Fabrication of N, O dual-doped ultra-microporous carbon from microalgae for efficient CO2 capture via deep eutectic solvent-assisted hydrothermal carbonization

Abstract

A novel approach for porous carbon fabrication from microalgae is presented for efficient CO2 capture. Microalgae-derived hydrochar is produced through deep eutectic solvent-assisted hydrothermal carbonization (DES-HTC), followed by chemical activation to obtain N, O dual-doped ultra-microporous carbon. The finalized carbon exhibited high nitrogen content (3.92%), oxygen content (21.46%), and ultra-micropore volume (0.25 cm3/g).

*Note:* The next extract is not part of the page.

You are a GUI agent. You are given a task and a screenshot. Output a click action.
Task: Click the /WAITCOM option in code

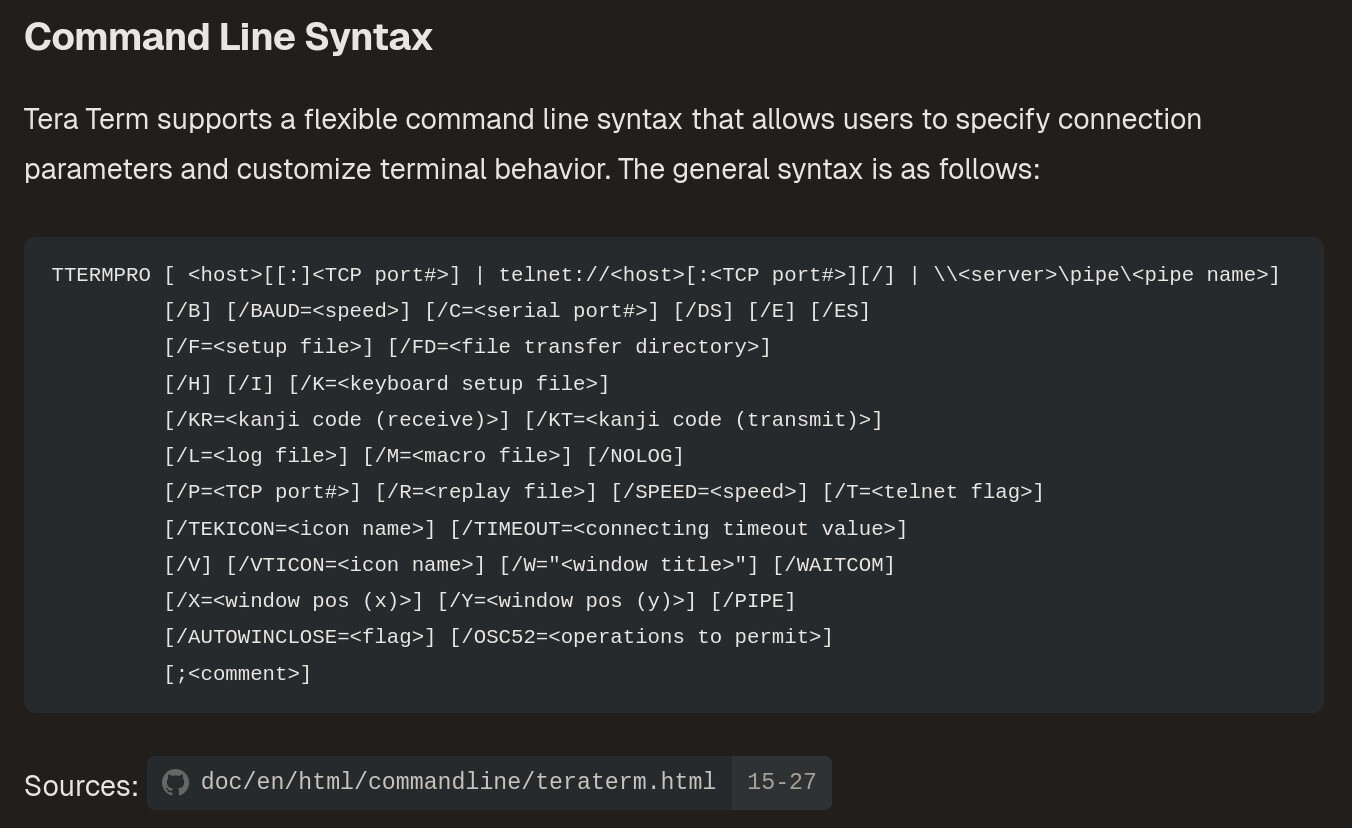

Subsequently, it exhibited excellent CO2 adsorption capacity (4.37 mmol/g) and CO2/N2 selectivity (32) at 25 °C and 1 bar. Equilibrium and in-situ FTIR spectra of CO2 adsorption substantiated that the synergy between the abundant oxygen and nitrogen functional groups and the ample ultra-micropores significantly enhanced the capacity. Characterization of hydrochar indicated that the addition of DES during HTC effectively accelerated the Maillard reaction, facilitating the insertion of nitrogen and oxygen atoms into the carbon matrix and reducing their loss in subsequent chemical activation. Furthermore, DES was found to increase thermally unstable oxygen functional groups during HTC, promoting in ultra-micropore formation during activation. These findings provide a framework for advancing microalgae-based carbon materials in CO2 capture applications.